The outcome of the discourse on the eyes of faith is the discourse on credibility, of which Augustine often speaks, adducing the reasons for credibility as if to confirm the consciousness with which he himself had returned to the Catholic faith. It is good to listen to one of these texts: “There are many things that most properly keep me in the bosom of the Catholic Church; to say nothing of the most genuine wisdom…let me therefore omit mention of this wisdom” (for this argument, which for Augustine was extremely strong, was not accepted by his opponents). “The consensus of peoples and races keeps me in the Church, as does the authority based on miracles, nourished by hope, increased by charity, strengthened by its ancient character; likewise the succession of the priests, from the very see of the apostle Peter, to whom the Lord entrusted the care of His sheep after the resurrection, down to the episcopate of today; finally, the very name of the Catholic Church keeps me in her, because it is not without reason that this Church alone has obtained such a name amid so many heresies.”

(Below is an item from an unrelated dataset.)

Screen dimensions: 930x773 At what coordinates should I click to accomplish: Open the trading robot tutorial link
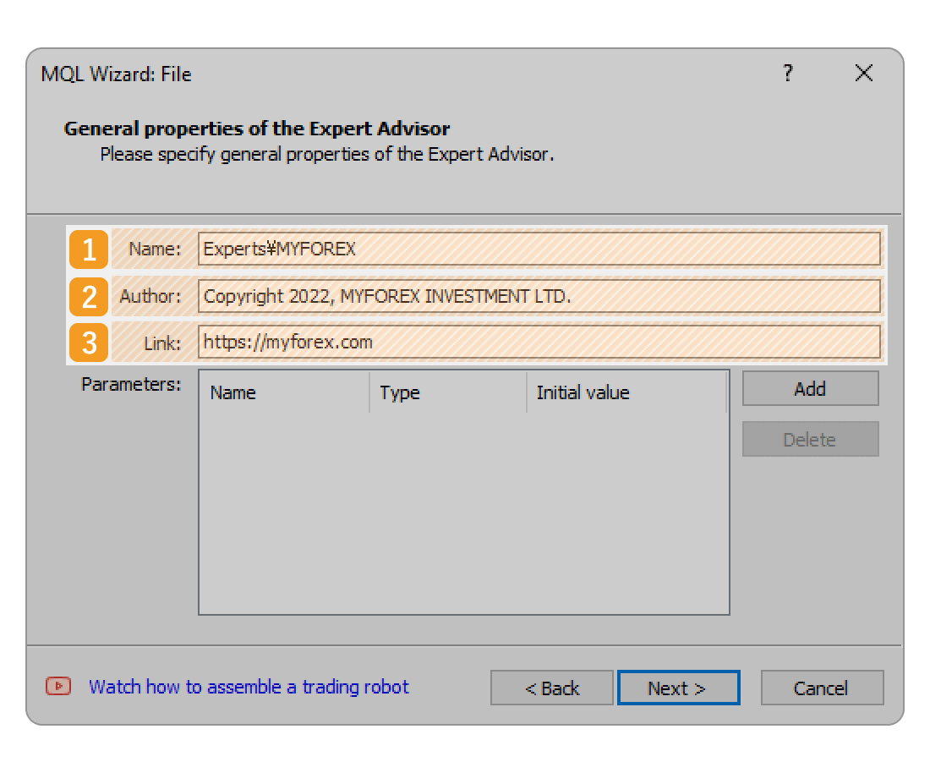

In the great work on the City of God, which is at once apologetic and dogmatic, the problem of reason and faith becomes that of faith and culture. Augustine, who did so much to establish and promote Christian culture, solves this problem by developing three main arguments: the faithful exposition of Christian doctrine; the careful salvaging of pagan culture, to the extent that it had elements capable of being salvaged (in the area of philosophy, this was no small amount); and the insistent demonstration of the presence in Christian teaching of whatever was true and perennially valid in pagan culture, with the advantage of finding it perfected and exalted there. It was not for nothing that the City of God was widely read in the middle ages; and it greatly deserves to be read today as well, as an example and stimulus to deepen the encounter of Christianity with the cultures of the peoples. An important text of Augustine may be usefully quoted here: “The heavenly city…draws citizens from all peoples…taking no account of what is different in customs laws and institutions;…she neither suppresses nor destroys anything of these, but rather preserves and fosters it. The diversities that may exist in the diverse nations work together for the single goal of earthly peace, unless they obstruct the practice of the religion that teaches the worship of the one, true and most high God.”

Augustine On God And Man
The other great word-pair which Augustine continuously studied is God and man. As I have said above, when he freed himself from the materialism which prevented him from having an exact concept of God- and hence the true concept of man- he made this word-pair the center of the great themes of his study, and always studied the two together: man thinking of God, God thinking of man, who is His image.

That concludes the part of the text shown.